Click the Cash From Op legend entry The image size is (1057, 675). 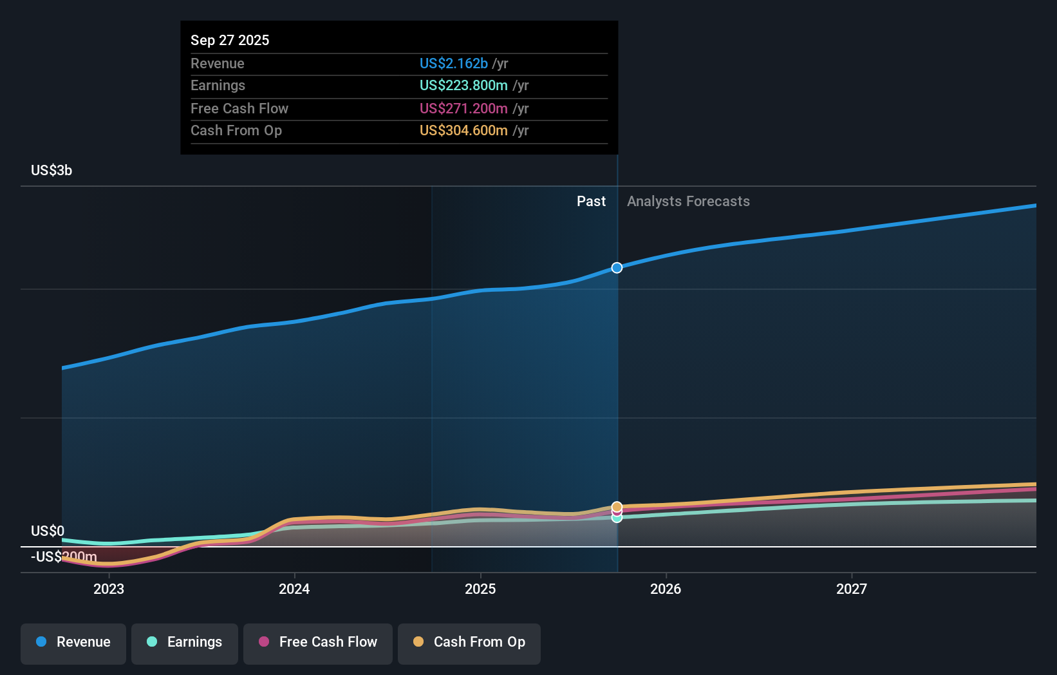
...
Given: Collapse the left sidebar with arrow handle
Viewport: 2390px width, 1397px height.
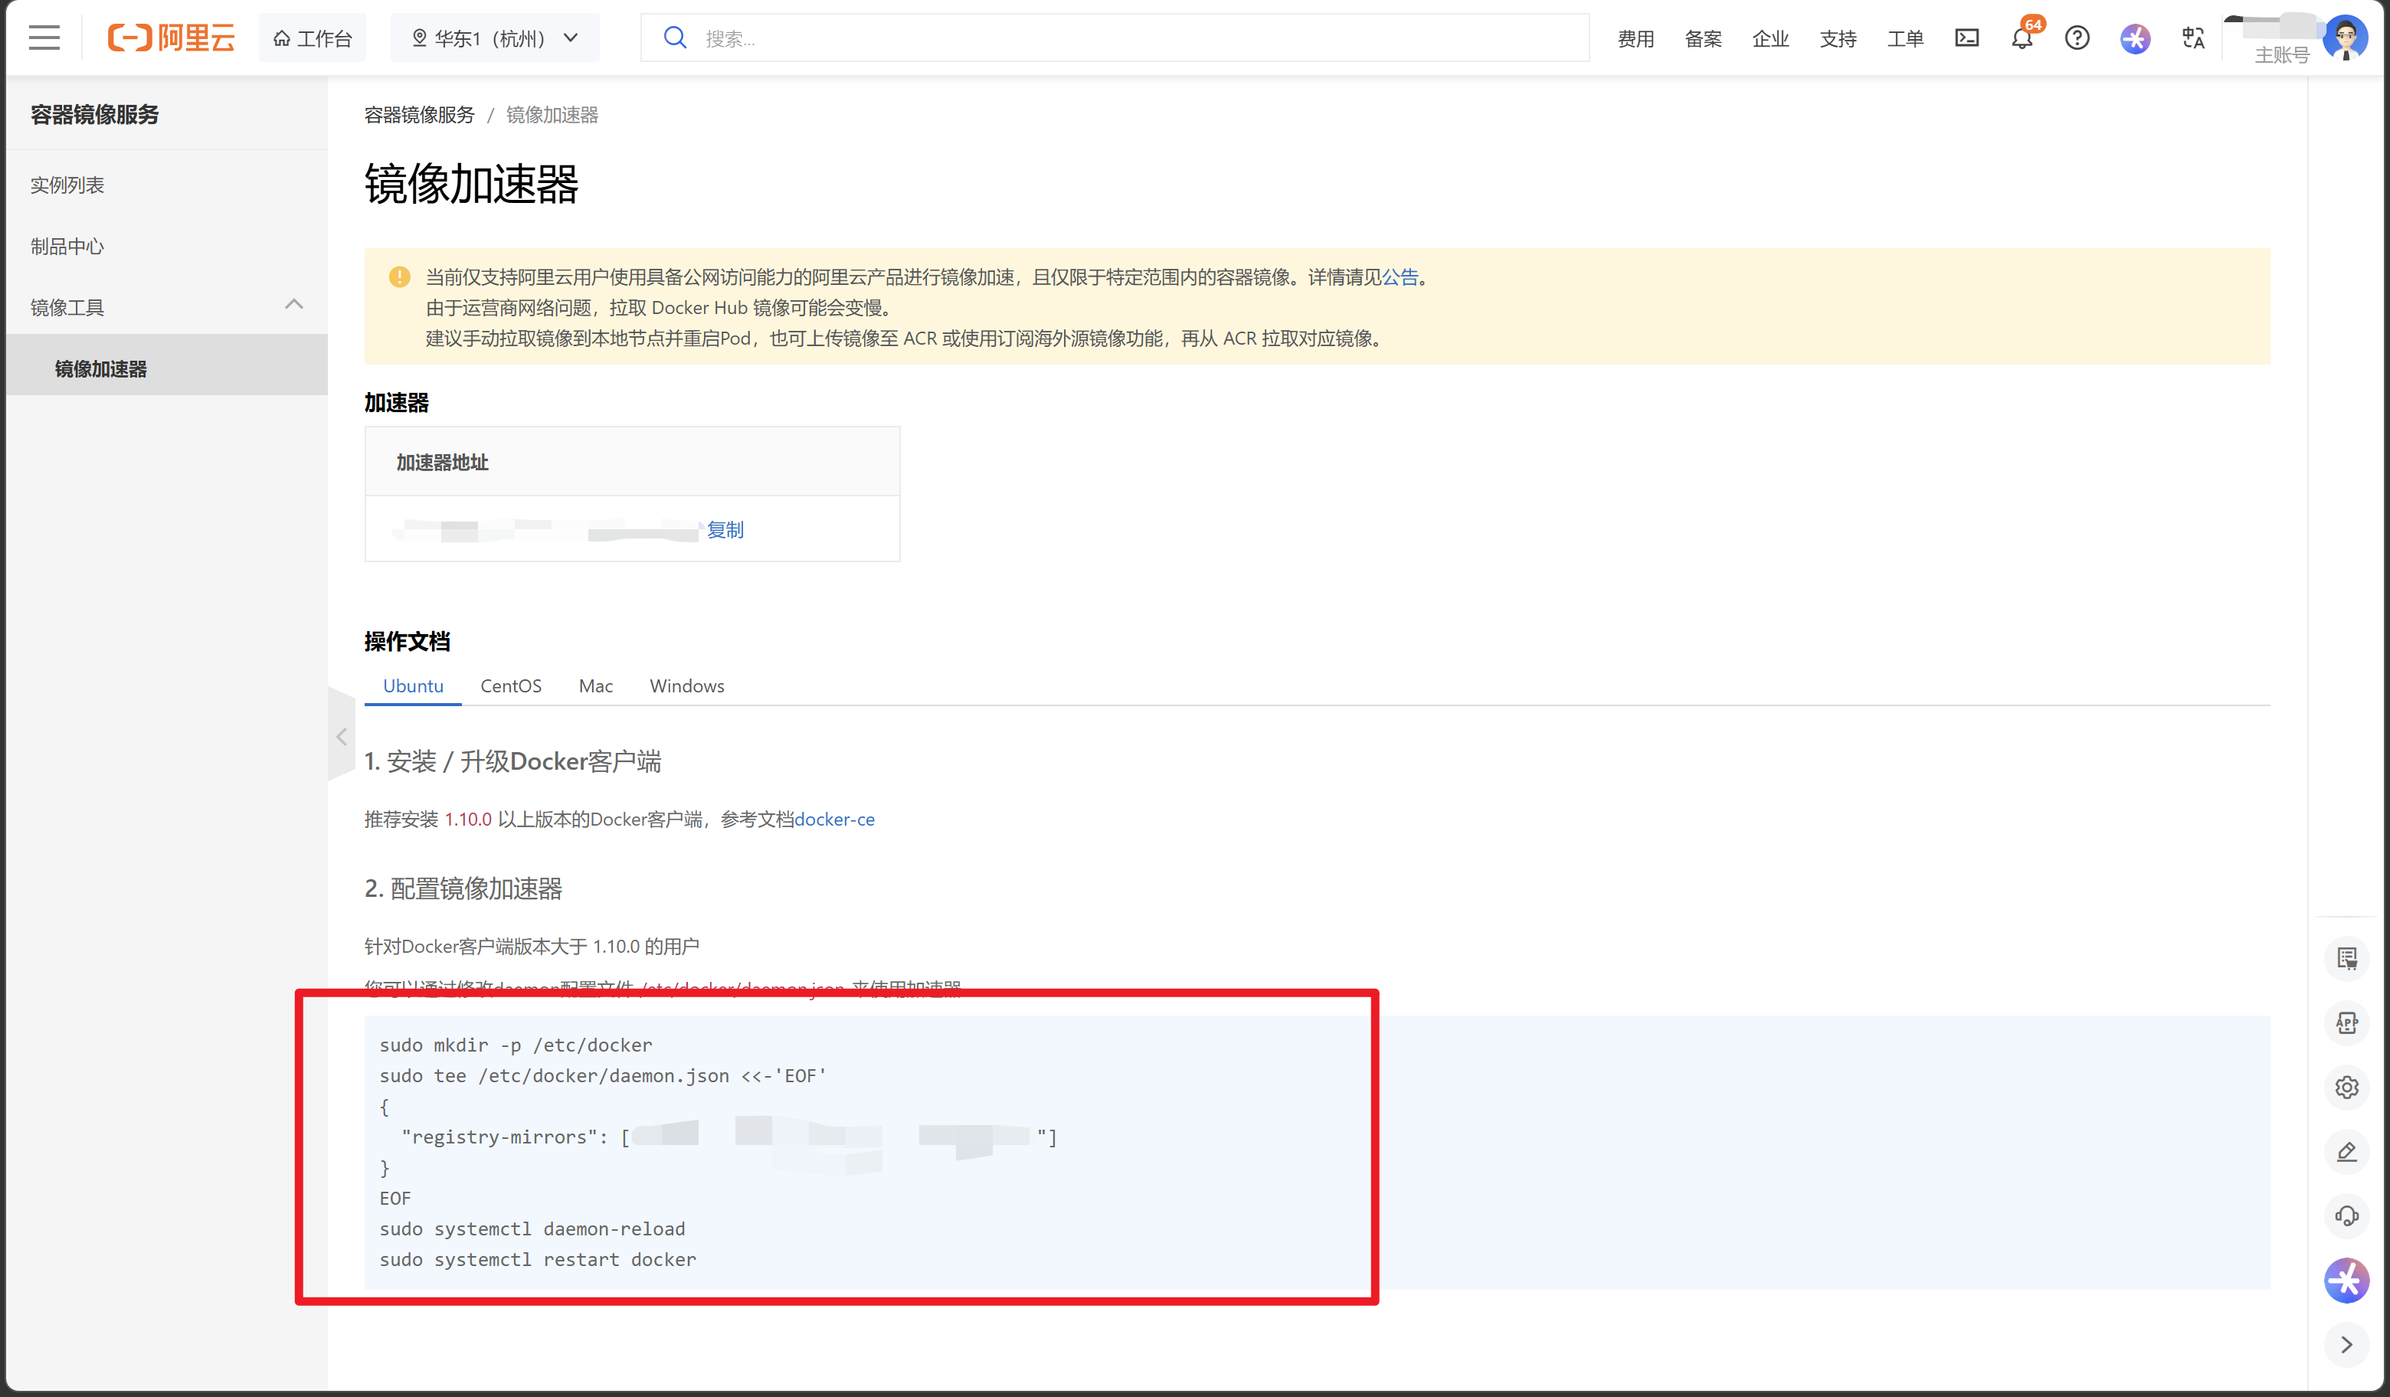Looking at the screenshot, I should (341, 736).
==
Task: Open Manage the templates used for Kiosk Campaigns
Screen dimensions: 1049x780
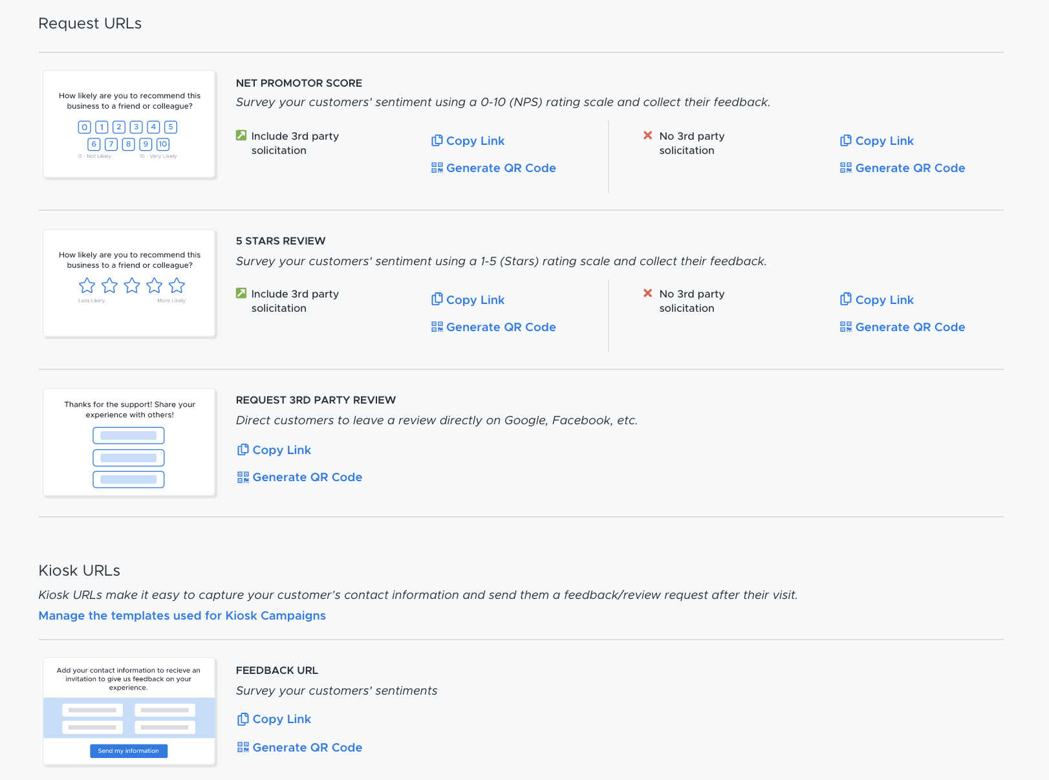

** WORK TO COMPLETE **
Repeat, word for word, the lines above between the line holding "Task: Open Manage" and the line holding "Screen dimensions: 1049x780", inclusive; omit everything else.

** ANSWER TO THE PROBLEM **
Task: Open Manage the templates used for Kiosk Campaigns
Screen dimensions: 1049x780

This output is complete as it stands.